(Task goal): Reproduce the part of the lung demand valve passage below that begins with the words "BRIEF DESCRIPTION OF" and ends after the words "whistle ofFIG. 1.".

— START Passage given —

BRIEF DESCRIPTION OF THE DRAWINGS
• Embodiments of the invention will now be described, by way of example, with reference to the accompanying drawings, in which:
• FIG. 1 shows a perspective view of a facemask breathing apparatus provided with a lung demand valve having an integrated whistle;
• FIG. 2 schematically shows a cross-sectional view through the lung demand valve ofFIG. 1;
• FIG. 3 schematically shows a cross-sectional view through the manifold ofFIG. 1;
• FIG. 4 schematically shows a further cross-sectional view through the lung demand valve ofFIG. 1;
• FIG. 5 schematically shows a cut-away view through the lung demand valve ofFIG. 1; and
• FIG. 6 shows a cross-sectional view through the whistle ofFIG. 1.
DETAILED DESCRIPTION
• According to an aspect of the invention, there is provided a lung demand valve comprising a body or housing within which is disposed a diaphragm and a valve assembly having a valve inlet, the valve assembly and diaphragm arranged to cooperate to control the delivery of breathable gas to a user; a breathable gas inlet fluidically connected to the valve inlet inside the body and arranged to be fluidically connected to a supply of breathable gas; and a whistle coupled to the body and having a whistle inlet fluidically connected to the breathable gas inlet inside the body and a whistle outlet disposed outside the body; wherein in use, when the pressure of the breathable gas in the breathable gas inlet is less than a threshold, breathable gas flows from the breathable gas inlet through the whistle inlet and outlet, thereby causing the whistle to sound outside of the body. When the pressure of the breathable gas drops below a predefined level, the whistle sounds close to the user's ear providing an audible warning.
• The whistle may extend from the inside to the outside of the body. The whistle inlet may be directly fluidically connected to the breathable gas inlet upstream of the valve inlet. The whistle inlet may be disposed within the body. This may mean there is a direct unobstructed fluid path between the whistle inlet and the breathable gas inlet such that the gas pressure of the whistle inlet is the same as that at the breathable gas inlet. The whistle may be integrated into the LDV.
• The breathable gas inlet may extend from the outside to the inside of the body. The breathable gas inlet may be provided with a connector or coupling outside of the body to which a flexible conduit can be coupled.

— END Passage given —
— START Recorded data —

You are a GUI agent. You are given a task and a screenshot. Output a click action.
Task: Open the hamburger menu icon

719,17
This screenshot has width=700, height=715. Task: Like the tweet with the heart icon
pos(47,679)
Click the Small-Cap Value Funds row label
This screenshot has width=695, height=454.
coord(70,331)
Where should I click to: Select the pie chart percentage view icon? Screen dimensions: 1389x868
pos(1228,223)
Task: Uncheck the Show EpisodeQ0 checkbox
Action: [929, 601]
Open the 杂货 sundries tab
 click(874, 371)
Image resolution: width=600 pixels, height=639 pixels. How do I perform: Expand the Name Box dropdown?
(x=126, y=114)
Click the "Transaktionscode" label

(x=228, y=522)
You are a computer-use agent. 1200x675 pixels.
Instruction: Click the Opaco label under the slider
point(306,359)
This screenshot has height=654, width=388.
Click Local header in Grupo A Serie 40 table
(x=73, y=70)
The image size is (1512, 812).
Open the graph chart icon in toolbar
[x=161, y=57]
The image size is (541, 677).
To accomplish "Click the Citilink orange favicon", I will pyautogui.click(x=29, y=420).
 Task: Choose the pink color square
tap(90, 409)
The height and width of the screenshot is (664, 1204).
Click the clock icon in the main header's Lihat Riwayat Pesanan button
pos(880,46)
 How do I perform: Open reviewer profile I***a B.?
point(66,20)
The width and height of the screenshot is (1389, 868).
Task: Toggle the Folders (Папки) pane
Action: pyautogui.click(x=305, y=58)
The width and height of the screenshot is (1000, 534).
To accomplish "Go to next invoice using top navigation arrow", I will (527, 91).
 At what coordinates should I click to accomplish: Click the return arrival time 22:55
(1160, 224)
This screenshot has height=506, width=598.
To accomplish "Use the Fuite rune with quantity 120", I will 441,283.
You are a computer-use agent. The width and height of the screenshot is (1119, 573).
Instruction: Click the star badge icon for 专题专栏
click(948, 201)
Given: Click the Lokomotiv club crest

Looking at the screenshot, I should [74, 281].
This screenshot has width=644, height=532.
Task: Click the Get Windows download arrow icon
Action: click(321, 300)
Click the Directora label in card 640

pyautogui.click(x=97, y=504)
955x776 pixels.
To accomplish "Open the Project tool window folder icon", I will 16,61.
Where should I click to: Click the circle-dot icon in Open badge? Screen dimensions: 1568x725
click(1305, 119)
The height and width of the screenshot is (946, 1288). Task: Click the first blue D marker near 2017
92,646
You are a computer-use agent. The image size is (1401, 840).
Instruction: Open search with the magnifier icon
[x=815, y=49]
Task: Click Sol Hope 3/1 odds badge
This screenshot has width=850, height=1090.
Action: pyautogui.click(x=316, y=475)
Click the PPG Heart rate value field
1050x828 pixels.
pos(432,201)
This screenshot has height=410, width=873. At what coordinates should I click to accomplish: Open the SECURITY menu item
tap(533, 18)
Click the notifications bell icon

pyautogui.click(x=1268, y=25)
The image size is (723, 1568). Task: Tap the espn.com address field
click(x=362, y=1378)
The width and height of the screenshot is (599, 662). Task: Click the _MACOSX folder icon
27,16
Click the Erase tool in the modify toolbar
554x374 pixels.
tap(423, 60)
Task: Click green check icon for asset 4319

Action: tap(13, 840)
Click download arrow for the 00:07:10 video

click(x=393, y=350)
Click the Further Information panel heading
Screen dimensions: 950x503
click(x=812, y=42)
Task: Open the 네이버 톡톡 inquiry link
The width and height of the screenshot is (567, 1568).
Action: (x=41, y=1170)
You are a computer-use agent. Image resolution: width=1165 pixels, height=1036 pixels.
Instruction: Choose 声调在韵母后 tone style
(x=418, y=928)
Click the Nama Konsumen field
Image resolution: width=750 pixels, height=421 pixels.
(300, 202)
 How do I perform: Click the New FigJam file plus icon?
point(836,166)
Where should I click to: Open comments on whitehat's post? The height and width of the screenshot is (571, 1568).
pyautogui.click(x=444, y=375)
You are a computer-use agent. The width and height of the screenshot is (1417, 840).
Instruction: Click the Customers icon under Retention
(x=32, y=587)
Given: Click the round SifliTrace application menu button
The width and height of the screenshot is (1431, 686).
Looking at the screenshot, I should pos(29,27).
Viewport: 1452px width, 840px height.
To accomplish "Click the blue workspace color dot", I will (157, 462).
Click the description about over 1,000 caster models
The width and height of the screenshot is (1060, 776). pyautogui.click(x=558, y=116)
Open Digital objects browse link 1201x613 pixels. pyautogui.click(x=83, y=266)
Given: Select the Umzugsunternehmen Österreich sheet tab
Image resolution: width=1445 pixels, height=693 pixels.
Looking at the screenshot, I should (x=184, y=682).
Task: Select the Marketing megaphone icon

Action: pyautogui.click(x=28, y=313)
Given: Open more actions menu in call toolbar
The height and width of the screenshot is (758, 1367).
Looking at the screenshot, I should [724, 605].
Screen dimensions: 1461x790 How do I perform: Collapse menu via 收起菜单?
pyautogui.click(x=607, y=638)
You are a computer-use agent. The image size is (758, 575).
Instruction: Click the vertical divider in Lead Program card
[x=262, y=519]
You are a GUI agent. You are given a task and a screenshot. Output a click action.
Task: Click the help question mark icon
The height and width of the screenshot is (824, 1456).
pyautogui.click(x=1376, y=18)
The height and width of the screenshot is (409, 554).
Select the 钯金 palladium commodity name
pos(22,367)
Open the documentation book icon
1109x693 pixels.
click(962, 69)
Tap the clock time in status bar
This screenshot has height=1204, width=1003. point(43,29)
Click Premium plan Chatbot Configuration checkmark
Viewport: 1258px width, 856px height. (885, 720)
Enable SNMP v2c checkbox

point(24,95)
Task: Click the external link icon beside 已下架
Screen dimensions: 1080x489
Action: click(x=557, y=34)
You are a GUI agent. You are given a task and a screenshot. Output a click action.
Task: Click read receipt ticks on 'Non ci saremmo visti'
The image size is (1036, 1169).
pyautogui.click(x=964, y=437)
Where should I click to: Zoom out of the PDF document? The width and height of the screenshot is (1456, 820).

— END Recorded data —

(Final result):
BRIEF DESCRIPTION OF THE DRAWINGS
• Embodiments of the invention will now be described, by way of example, with reference to the accompanying drawings, in which:
• FIG. 1 shows a perspective view of a facemask breathing apparatus provided with a lung demand valve having an integrated whistle;
• FIG. 2 schematically shows a cross-sectional view through the lung demand valve ofFIG. 1;
• FIG. 3 schematically shows a cross-sectional view through the manifold ofFIG. 1;
• FIG. 4 schematically shows a further cross-sectional view through the lung demand valve ofFIG. 1;
• FIG. 5 schematically shows a cut-away view through the lung demand valve ofFIG. 1; and
• FIG. 6 shows a cross-sectional view through the whistle ofFIG. 1.